Note: 도커는 일반적으로 도커허브로부터 기본 이미지를 제공받는다.

도커 이미지는 이러한 기본 이미지를 기반으로 빌드된다. 빌드시에 단순하고 직관적인 일련의 스텝을 지시할 수 있다. 이러한 지시에 따라 이미지에 새로운 레이어를 생성할 수 있다. 지시는 다음과 같은 액션을 포함할 수 있다.

커맨드를 실행한다. 

파일이나 디렉토리를 추가한다.

환경변수를 생성한다.

이미지로부터 컨테이너가 구동될때 실행할 프로세스를 지정한다.

이러한 지시는 Dockerfile이라고 불리는 파일에 저장된다. 도커는 이미지 빌드 요청시 Dockerfile을 읽고 지시를 수행한 다음, 최종적으로 이미지를 리턴한다.

How does a Docker registry work?

도커 레지스트리는 도커 이미지를 저장하기 위한 스토어이다. 도커허브와 같은 퍼블릭 레지스트리에 도커 이미지를 푸쉬할 수 있고 또한 방화벽 내의 프라이빗 레지스트리를 운영할 수도 있다.

도커 클라이언트를 사용하여 이미 배포된 이미지를 찾을수 있고 그러한 이미지들을 호스트로 풀해서 컨테이너를 생성하는데 사용할 수도 있다.

도커 허브는 이미지를 위한 퍼블릭 그리고 프라이빗 레지스트리를 제공한다. 퍼블릭 스토리지는 누구나에게나 조회하고 다운로드받을 수 있다. 프라이빗 스토리지는 허용된 사용자에게만 검색과 다운로드가 가능하다. 
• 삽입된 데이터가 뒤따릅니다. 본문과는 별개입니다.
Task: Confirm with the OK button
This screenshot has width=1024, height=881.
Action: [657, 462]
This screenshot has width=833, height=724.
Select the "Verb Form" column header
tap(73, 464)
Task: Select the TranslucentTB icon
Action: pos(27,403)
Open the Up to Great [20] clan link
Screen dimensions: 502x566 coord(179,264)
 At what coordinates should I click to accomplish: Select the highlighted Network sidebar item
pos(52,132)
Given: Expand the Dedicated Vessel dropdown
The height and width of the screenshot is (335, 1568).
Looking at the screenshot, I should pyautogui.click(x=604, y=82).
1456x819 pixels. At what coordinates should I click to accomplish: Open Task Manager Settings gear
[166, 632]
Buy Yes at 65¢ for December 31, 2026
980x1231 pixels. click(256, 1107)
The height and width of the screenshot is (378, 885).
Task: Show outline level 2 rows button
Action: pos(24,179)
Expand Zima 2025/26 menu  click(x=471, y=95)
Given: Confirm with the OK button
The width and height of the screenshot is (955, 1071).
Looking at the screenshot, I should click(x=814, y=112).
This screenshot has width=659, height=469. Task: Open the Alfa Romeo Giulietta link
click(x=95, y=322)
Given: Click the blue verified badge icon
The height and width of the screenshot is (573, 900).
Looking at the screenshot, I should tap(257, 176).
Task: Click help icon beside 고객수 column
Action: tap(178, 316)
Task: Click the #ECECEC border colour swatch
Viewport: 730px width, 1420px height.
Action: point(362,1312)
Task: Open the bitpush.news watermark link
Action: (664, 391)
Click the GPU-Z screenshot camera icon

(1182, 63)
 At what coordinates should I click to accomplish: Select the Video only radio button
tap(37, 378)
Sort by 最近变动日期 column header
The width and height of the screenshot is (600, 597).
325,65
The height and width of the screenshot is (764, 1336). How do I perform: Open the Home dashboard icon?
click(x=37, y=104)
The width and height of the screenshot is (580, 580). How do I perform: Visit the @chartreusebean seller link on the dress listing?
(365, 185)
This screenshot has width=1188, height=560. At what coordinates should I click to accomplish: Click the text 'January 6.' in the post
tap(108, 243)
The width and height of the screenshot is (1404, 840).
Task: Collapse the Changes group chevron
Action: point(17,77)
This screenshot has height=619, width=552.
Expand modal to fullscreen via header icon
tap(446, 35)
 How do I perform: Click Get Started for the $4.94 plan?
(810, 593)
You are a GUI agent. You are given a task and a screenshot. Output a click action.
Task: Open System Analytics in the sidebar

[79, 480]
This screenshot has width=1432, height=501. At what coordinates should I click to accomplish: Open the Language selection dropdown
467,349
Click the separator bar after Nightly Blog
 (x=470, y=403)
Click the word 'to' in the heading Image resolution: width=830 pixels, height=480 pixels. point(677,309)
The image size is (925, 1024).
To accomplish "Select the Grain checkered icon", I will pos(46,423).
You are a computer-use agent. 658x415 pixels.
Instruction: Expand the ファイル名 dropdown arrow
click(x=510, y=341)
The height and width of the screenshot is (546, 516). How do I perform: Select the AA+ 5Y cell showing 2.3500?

How does a container work?

컨테이너는 OS, 유저추가파일 및 메타데이터로 구성된다. 각 컨테이너는 이미지로부터 빌드된다. 이미지는 어떠한 컨테이너가 포함되어 있는지 컨테이너가 실행될 때  어떠한 프로세스가 실행되는지 그리고 다양한 설정 데이터들을 포함한다. 도커 이미지는 읽기전용이다. 이미지로부터 도커가 컨테이너를 실행할때 이미지와 최상단에 읽기-쓰기가 가능한 레이어가 추가된다.

What happens when you run a container?

도커 바이너리나 API를 통해 도커 클라이언트는 도커 데몬에게 컨테이너를 실행하라고 요청할 수 있다.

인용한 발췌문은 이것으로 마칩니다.